WHAT YOU NEED TO DO
Leave out pictures; repeat exactly the lines from the "Given: Open the settings gear icon" line through the last of the data below.

SUPPLIED MATERIAL
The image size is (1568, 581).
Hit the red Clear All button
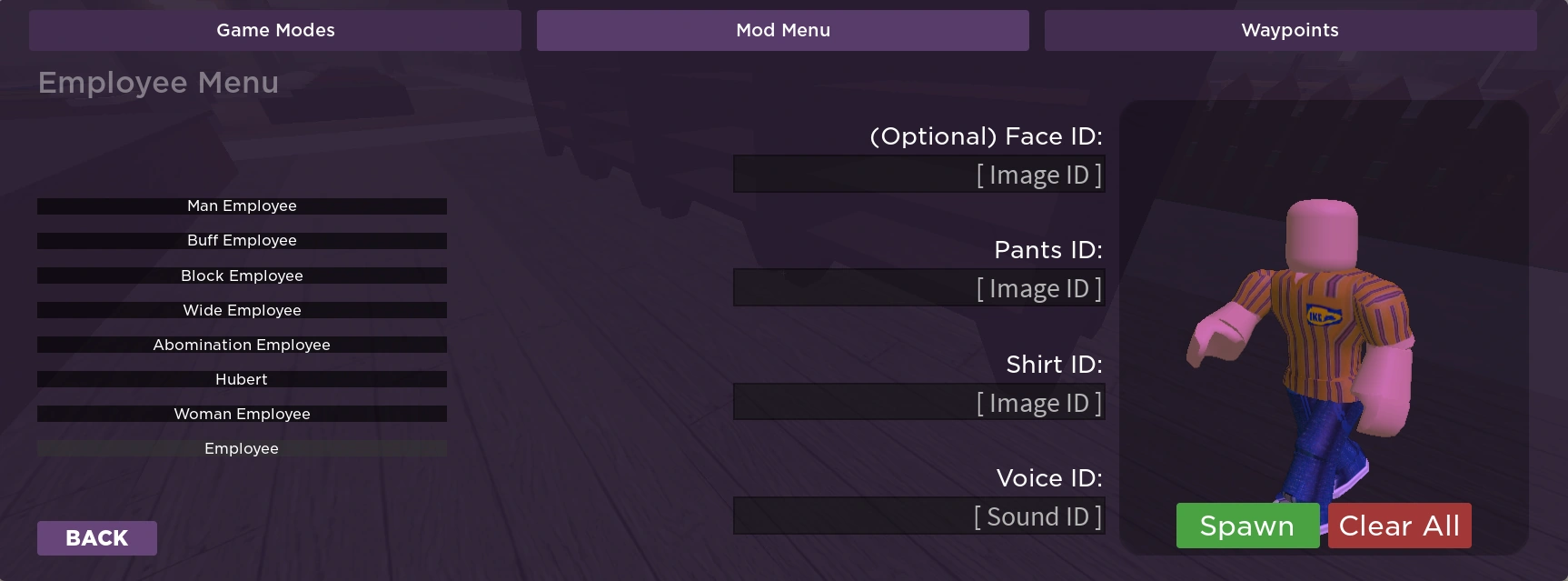(x=1399, y=526)
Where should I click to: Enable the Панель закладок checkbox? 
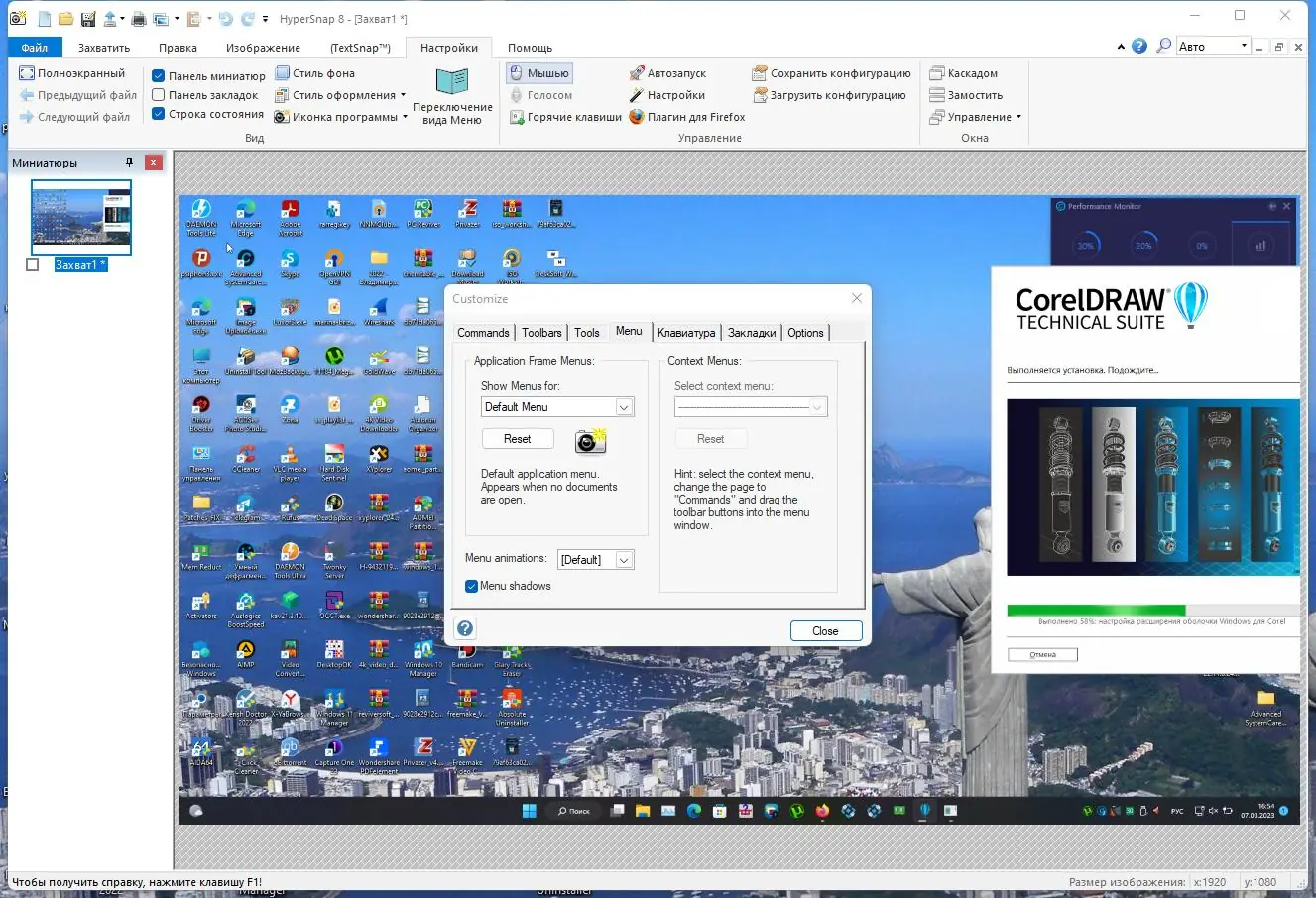pyautogui.click(x=159, y=95)
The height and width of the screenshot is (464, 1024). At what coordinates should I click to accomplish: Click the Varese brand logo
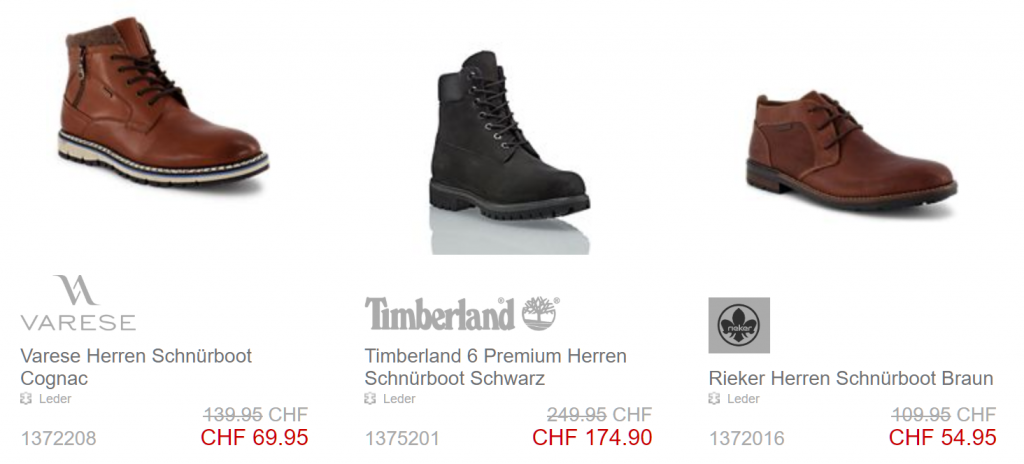78,303
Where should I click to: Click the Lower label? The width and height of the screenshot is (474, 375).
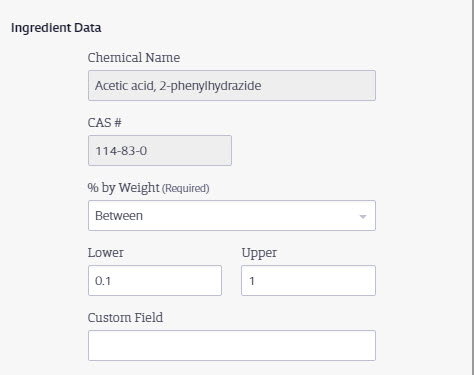coord(106,253)
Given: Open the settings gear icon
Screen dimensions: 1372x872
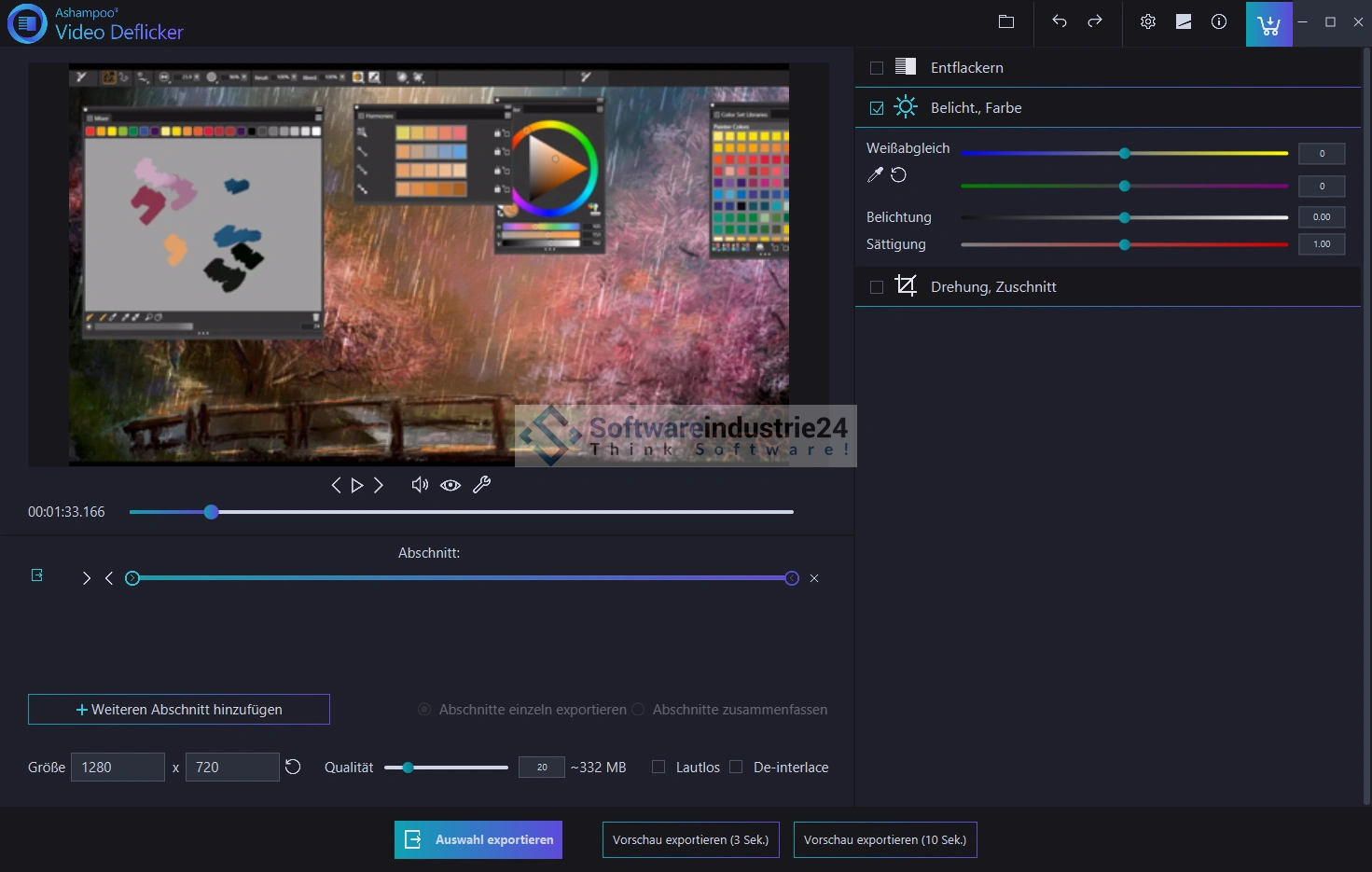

WORKED SOLUTION
Given: Open the settings gear icon
Screen dimensions: 1372x872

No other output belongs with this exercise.